Карваланов вскочил на ноги в нелепом поклоне. Он не знал, как себя вести: протянуть по-дружески руку, кивнуть небрежно головой или же преклонить колени благоговейно? Он давно должен был сам обо всем догадаться: каждая деталь внешности этого человека выдавала в нем аристократа. Именно таким, по сути дела, он и представлял себе английского лорда: замшевые башмаки с гетрами, где серебряная пряжка поблескивала сквозь налипшие комья грязи; этот плащ, как будто взятый напрокат из средневековья, — завязанный шелковым шнурком у самого горла, с капюшоном, а под ним, наверное, кружевной воротник; и эта голова — вздернутый подбородок и острые голубые глаза и высокий лоб — внешность князя Мышкина. Сравнение пришло ему в голову давно, еще в лагере, когда он впервые увидел фотографию лорда Эдварда на странице истрепанной газеты «Морнинг стар», чудом проскочившей в зону через почтовую цензуру вместе с учебником английского.
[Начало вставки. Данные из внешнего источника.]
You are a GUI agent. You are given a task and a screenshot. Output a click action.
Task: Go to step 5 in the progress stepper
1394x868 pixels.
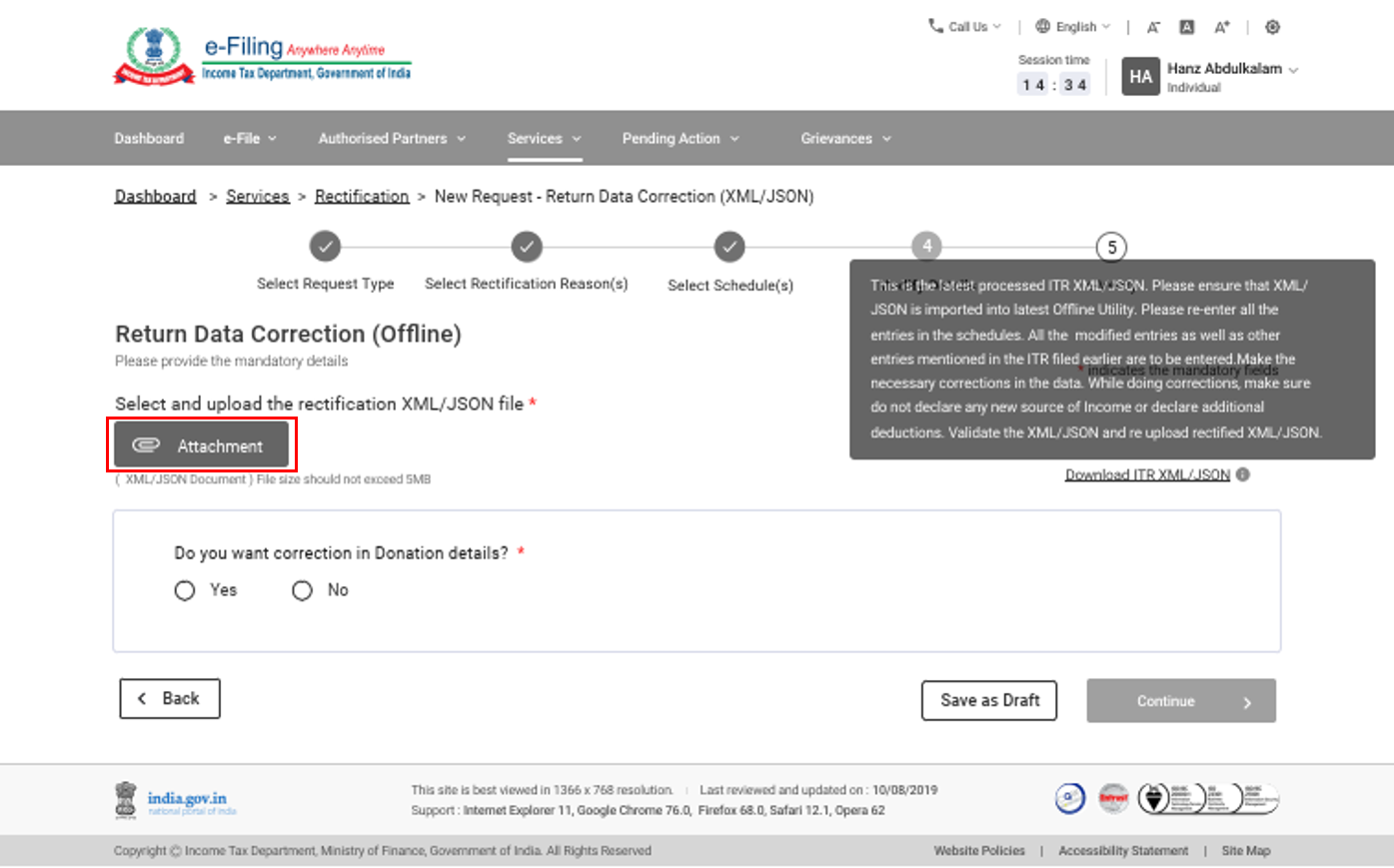pos(1111,247)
Конечно, это было много лет назад, конечно, за эти годы лорд постарел, да и фотография в той газете была неизвестно какой давности; и все же Карваланову было стыдно: ему сразу следовало бы узнать человека, которому он обязан своей свободой. Сколько лет доносилось до него эхо зарубежных «голосов», вещавших о борьбе лорда Эдварда за освобождение Карваланова. И вот они друг перед другом — лицом к лицу; и снова вокруг них — враги; вновь оба — в роли конспираторов: скрываясь, на этот раз, от вездесущего егеря.